4 – La prison dans The Raid 2 de Gareth Evans (2011)
Le premier The Raid fut une détonation, sa suite est une déflagration. Se faisant volontairement jeter dans la pire prison de Jakarta dans le but de gagner la confiance d’Uco, le fils du plus puissant parrain de la ville, Rama (extraordinaire Iko Uwais) plonge dans un monde carcéral qui ne connaît pas la pitié. Sous la pluie, dans la boue et le sang, une bagarre générale éclate et donne lieu à l’un des plans-séquence les plus violents et virtuoses du XXIe siècle. Génie de la chorégraphie, fin connaisseur des art martiaux et particulièrement du Pencak Silat (art martial indonésien) au centre du dyptique The Raid, Gareth Evans confirme ici le coup de poker du premier film en l’enterrant dans la gadoue et en redéfinissant ce qu’on appelle communément une scène de combat.
3 – L’opéra dans Tenet de Christopher Nolan (2020)
C’est un euphémisme que de dire que Tenet n’a pas fait l’unanimité. Si aux Inrocks nous n’avons pas été pleinement convaincus par le dernier labyrinthe de Christopher Nolan, la perfection de sa séquence introductive nous impressionne.
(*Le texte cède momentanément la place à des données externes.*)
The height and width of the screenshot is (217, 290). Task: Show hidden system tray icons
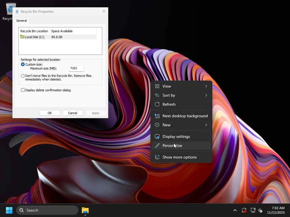pos(235,210)

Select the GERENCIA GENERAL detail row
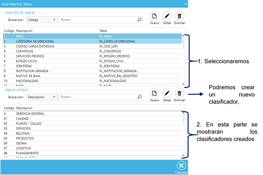tap(92, 114)
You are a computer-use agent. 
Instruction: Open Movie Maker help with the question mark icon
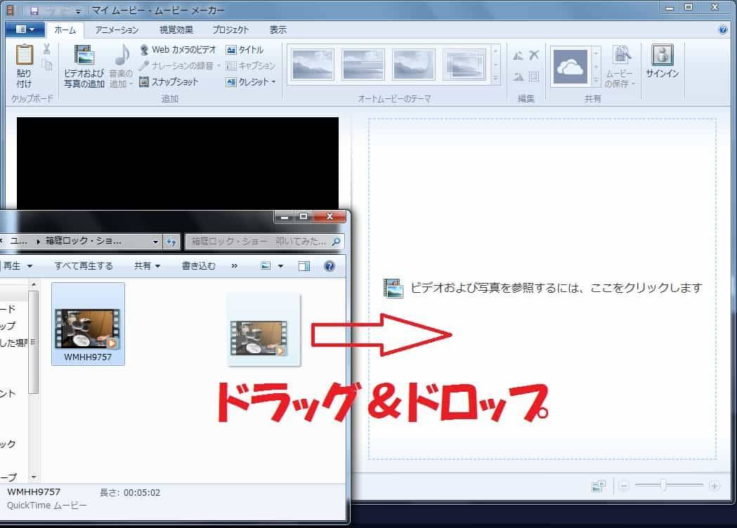[724, 29]
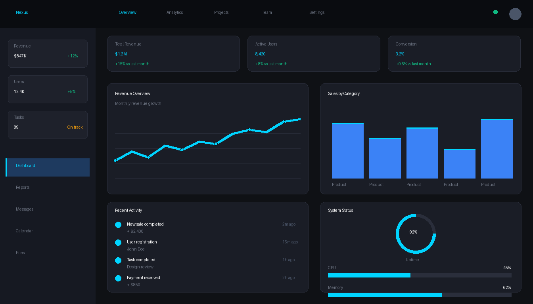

En parfaite symbiose avec la folle partition techno de Ludwig Göransson, la mise en scène de Nolan trouve dans l’opéra de Kiev l’un de ses sommets les plus immersifs et galvanisants. L’excitation paroxysmique que procure cette scène vient du fait que nous découvrons le lieu et les enjeux du film à travers les yeux du Protagoniste masqué. Comme si dans un moment d’inattention orchestré par Nolan, un casque de réalité virtuelle nous avait été discrètement procuré.
2 – L’autoroute dans Matrix Reloaded de Lana et Lily Wachowski (2003)
Réflexion sur le réel et sur la fiction, Matrix premier du nom fut le film-rupture qui a posé les fondations du blockbuster hollywoodien pour le XXIe siècle. Quatre ans plus tard, cette scène de Reloaded en a défini le sommet. Séquence d’action totale, où se rencontrent au sein d’une même science-fiction métaphysique aussi bien le western, le film de sabre, de kung-fu, de cape et d’épée et même de super-héros, la course poursuite entre Trinity, Morpheus, et les troupes du Mérovingien fait figure de monument du genre. Et les sœurs Wachowski de prêtresses sur l’autel du spectaculaire.
1 – Mad Max : Fury Road de George Miller (2015)
Si vous nous demandiez quelle scène, nous vous répondrions le film : celui-ci est construit dans son entièreté comme une seule et unique course-poursuite, dont la succession entre les différents mouvements est filmée en quasi temps réel. La meilleure scène d’action de Mad Max : Fury Road, c’est Mad Max : Fury Road. Ce film fait ce que font tous les autres films d’action, mais mieux. Plus vite, plus fort, plus grand, plus fun, plus fou. Plus tout. Loin de tous ces longs et barbants dialogues qui quelque part ne font que gêner l’action, dans Mad Max : Fury Road, c’est la mise en scène de George Miller qui raconte. La force évocatrice du langage cinématographique est ici au firmament : les plans sont des phrases que ponctue le montage. De ses premières secondes, où Max l’animal dévore vivant l’un des congénères sauriens dont l’espèce fut modifiée par l’apocalypse nucléaire, à ses derniers instants, terrassants d’évocation, où deux êtres humains voient chacun en l’autre son humanité perdue, cette scène dantesque de deux heures qu’est Fury Road déploie sa silencieuse suprématie. En monarque incontestable de l’action contemporaine.